La vida es un cabaret. Parecía una frase medio de ensueño que se cantaba en aquella película que se tomaba la vida como una tragicomedia. Lo cierto es que la realidad, por desgracia, supera la ficción. La existencia es un auténtico espectáculo (para lo bueno, y para lo malo).
Todo lo que se vende en esta “globalización” es un conflicto latente, una sonrisa y un dolor, una pugna, una estridencia con morbo, con el añadido del sensacionalismo, el amarillismo y las creencias desorbitadas… Es la moda que nos ha llevado a la crisis. Algo de estereotipo hay en estas afirmaciones estiradas y complementarias, que no contrapuestas, pero también subyace una gran verdad, una triste verdad.
La pena, la fragmentación, los golpes de la vida, no solo nos asustan: igualmente atraen. Son fuerzas paradójicas, difíciles de interpretar, pero que ahí están, y nos definen, como refería, para lo bueno y para lo malo, en todo cuanto nos ocurre, que salta por los aires por los excesos que cometemos.
Vamos a un ejemplo. Un hombre decide quitarse la vida, y se articula un espectáculo en un santiamén, donde no falta nadie. Los medios hacen un enorme despliegue de su poderío técnico y colocan sus miradas hasta donde haga falta. Y ojos no faltan, por desgracia. Lo malo es que están en ese preciso momento, y no antes, ni estarán después. Las intrahistorias son tan normales como carentes de atractivo. Venden poco. La existencia rutinaria no interesa, ni siquiera la mala, salvo que nos porte al estado de excepción, que genera las más pésimas consecuencias. Éstas albergan la suficiente cuota de crueldad (nadie se plantea la injusticia de la desesperación) para dominar diarios, pantallas y audiencias, que se presentan en su antropología más pétrea.

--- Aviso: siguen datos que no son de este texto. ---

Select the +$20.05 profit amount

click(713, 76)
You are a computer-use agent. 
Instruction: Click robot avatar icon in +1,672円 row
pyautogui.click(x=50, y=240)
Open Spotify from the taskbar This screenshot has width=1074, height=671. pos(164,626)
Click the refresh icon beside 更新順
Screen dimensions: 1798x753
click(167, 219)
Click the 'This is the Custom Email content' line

Por desgracia, hemos convertido la historia humana en una singladura excesivamente compleja que nos invita a que, casi narcotizados por los tópicos y las urgencias, no nos planteemos respuestas ante las preguntas de cada jornada. Detrás de toda derrota, de todo sufrimiento, de toda ignominia, de acusaciones falsas, de secuestros, de censuras, de rupturas, de desamores, de desencuentros, de guerras, de enfermedades, de tropiezos, de desigualdades, de ganancias injustas, de pérdidas… hay “seres únicos” que sufren, que padecen, que tienen derechos, que aspiran a más ocasiones, a una oportunidad añadida y dichosa, a saborear, por fin, la franqueza y el buen gusto.

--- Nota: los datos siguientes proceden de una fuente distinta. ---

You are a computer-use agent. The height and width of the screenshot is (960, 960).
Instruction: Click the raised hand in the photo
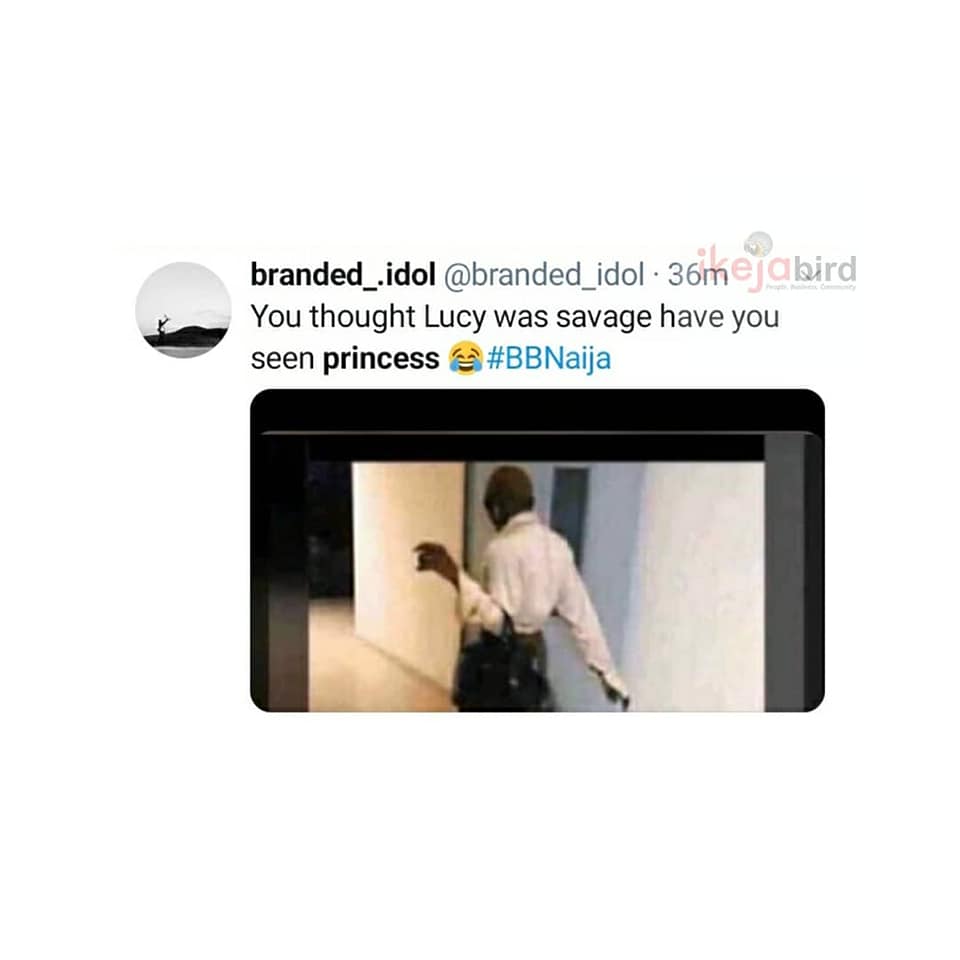pos(432,557)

Cuando decidimos caminar desde las antipatías, desde los verbos y gestos malsonantes, malolientes, nefastos en definitiva, desconectamos lo más profundamente humano que tenemos, lo que nos justifica en una estirpe excepcional de la Naturaleza, en una raza hermosa entre las realezas de la Creación. Renunciamos a ello, cuando no nos tratamos convenientemente, cuando nos despreciamos, cuando nos quitamos alegrías, cuando no apoyamos al prójimo, a aquellos que nos podrían aportar auténtica dicha.
Dignificarnos
Seguramente deberíamos hacer un repaso a las situaciones que contemplamos en lo cotidiano, o bien toleramos o hasta fomentamos en la sociedad actual, que vive crisis esperpénticas de un tamaño tal que a muchos falta lo elemental. Deberíamos realizar todo aquello que nos pueda dignificar como seres inteligentes. Buscar un reequilibrio de fuerzas y de energías es una prioridad. Si lo hacemos, mucho de cuanto se desarrolla a nuestro alrededor nos complacerá, porque habrá mudado para mejor.

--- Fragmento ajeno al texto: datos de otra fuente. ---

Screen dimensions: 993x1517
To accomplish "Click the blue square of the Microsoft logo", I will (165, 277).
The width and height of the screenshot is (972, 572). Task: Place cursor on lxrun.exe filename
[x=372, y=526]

Dicen que los medios son un espejo de la realidad. Oteemos lo que ofrecen. Puede que aunque nos sorprenda, en algunos casos la consabida realidad supere a la ficción o a supuestas elucubraciones. No se trata de hallar culpables, o sí, pero lo más inmediato es encontrar soluciones.
El show debe continuar, repetía la canción de Freddie Mercury. Siempre debe seguir. La sugerencia, casi obligación, es experimentar una transformación tranquila para progresar. La verdad duele. No se trata de cambiar la interpretación de la certeza, como intentan algunos, sino lo que acontece, para que la auténtica realidad sea otra más óptima para todos. Lo curioso es que podríamos.